Minnesota men help others ‘fight’ cancer with support and friendship


In September 2020, Andrew Heilman was diagnosed with stage four gum cancer. He has undergone surgeries to remove many teeth, as well as chemotherapy and radiation therapy. In May, he needed surgery again.

But things were different the second time around.

Heilman, who admits it’s hard for a lot of guys – including himself – to “admit that you need help,” has found his way to an online community called Man Up to Cancer. It made all the difference.

“It’s largely macho thinking” of men, said Heilman, 36, of Isanti. “We’re naturally supposed to be the ones taking care of everything, managing everything. It’s not easy to be vulnerable.”

The guy-centric community (manuptocancer.com) was founded by Trevor Maxwell, a stage 4 colorectal cancer survivor from Cape Elizabeth, Maine. It offers a website, podcast, social media posts and a Facebook group of over 1,300 men, unofficially known as the Wolf Pack.

“I discovered Man Up to Cancer when I was probably at the lowest point of my trip,” Heilman said. “I felt so lonely and scared for my family, but I knew I had to keep fighting. Then I found the pack of wolves and realized I was not alone – there had so many guys there who were fighting the same physical and mental battle as me, and we can help each other. ”

In November, Heilman began a one-year volunteer tenure as Wolf Pack Leader, promoting the group’s mission with fellow Minnesota Ben Yokel and 16 other men across the country.

Heilman plans to go to cancer centers to drop off the group’s materials and contact men facing cancer directly to answer questions and assure them “that I am here and have been through it and understand what they are doing. cross.

“The main thing is to let the guys know they’re not alone,” said Heilman, who sells industrial machinery. He has been cancer free for about seven months and will soon begin reconstructive surgery.

Yokel, from Duluth, has been living with advanced colorectal cancer since December 2014. When diagnosed he said, “My world was torn apart.

“It was too cold to go out, I was uncomfortable driving. It was a lonely trip,” said Yokel, 60, a retired dermatologist. He found a few communities online, but they tended to be treatment-oriented, he said, “and not so much the emotional aspects. Men, in general, we’re just not good at sharing. how we feel and then at 2 am it all falls apart. “

Father of three grown children and grandfather of three, Yokel was a founding member of Man Up.
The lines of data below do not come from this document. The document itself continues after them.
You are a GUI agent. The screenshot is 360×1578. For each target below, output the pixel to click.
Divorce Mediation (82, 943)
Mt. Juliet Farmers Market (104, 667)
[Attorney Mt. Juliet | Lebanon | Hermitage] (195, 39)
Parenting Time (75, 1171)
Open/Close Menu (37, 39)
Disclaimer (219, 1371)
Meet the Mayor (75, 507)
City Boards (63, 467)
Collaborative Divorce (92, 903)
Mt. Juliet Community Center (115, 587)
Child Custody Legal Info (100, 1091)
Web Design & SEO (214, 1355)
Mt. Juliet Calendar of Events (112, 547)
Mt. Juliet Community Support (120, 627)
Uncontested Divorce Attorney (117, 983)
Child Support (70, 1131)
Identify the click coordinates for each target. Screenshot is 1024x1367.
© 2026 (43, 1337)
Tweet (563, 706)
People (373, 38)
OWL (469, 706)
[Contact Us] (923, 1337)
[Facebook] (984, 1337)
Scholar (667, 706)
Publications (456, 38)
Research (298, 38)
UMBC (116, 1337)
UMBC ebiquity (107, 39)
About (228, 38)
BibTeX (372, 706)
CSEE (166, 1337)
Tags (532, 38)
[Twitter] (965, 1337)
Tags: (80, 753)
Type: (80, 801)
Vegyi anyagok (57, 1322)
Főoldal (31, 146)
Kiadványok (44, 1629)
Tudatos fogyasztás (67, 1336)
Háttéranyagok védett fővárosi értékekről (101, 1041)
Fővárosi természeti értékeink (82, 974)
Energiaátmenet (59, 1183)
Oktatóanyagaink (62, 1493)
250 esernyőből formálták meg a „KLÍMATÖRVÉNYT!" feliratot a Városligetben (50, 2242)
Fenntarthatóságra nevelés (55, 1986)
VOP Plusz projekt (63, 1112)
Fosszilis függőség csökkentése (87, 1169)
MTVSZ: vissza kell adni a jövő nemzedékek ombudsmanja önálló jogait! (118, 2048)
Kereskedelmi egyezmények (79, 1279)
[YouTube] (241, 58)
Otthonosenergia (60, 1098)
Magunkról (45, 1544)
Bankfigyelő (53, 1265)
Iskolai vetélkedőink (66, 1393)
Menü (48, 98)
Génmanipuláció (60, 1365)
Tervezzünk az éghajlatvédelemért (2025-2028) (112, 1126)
He now has friends all over the world, especially in Australia and Europe. “Someone is still online,” he joked.

He considers himself “one of the lucky ones”, who after surgery, chemotherapy and radiotherapy, is now cancer free. As a pack leader, he looks forward to offering male cancer control newbies “all the resources to help them get through the diagnosis or just someone to call when the going is stressful.”

Maxwell, 44 and a freelance journalist, was diagnosed in 2018 and created Man Up to Cancer in January 2020. He confessed that, “like a lot of guys, I haven’t seen a primary care doctor, no check-up. , For years”.

When he became alarmingly anemic, his doctor sent him for a colonoscopy, where the cancer was revealed.

Maxwell cites studies which show that men are more likely than women to isolate themselves from cancer and are more likely to struggle with depression, anxiety and other mental health issues during treatment and beyond. .

The community was his “call to action, really,” said Maxwell, married with two teenage children. “I started it because I went through my own struggle with anxiety and depression and as I started digging that hole and started entering online support groups it was blatant they were dominated by women.

“Sometimes the woman would come in and say, ‘My husband has stage 4 cancer and his head is in the sand.’ Men just aren’t comfortable asking for help and that’s a real problem because anyone who tries to fight cancer on their own can face so many negative consequences. “

Man Up to Cancer’s mission, he said, is to encourage men to be strong enough to accept help.

“We’re trying to reverse the script on what it means to ‘increase roster’,” said Maxwell. “These men are becoming role models.”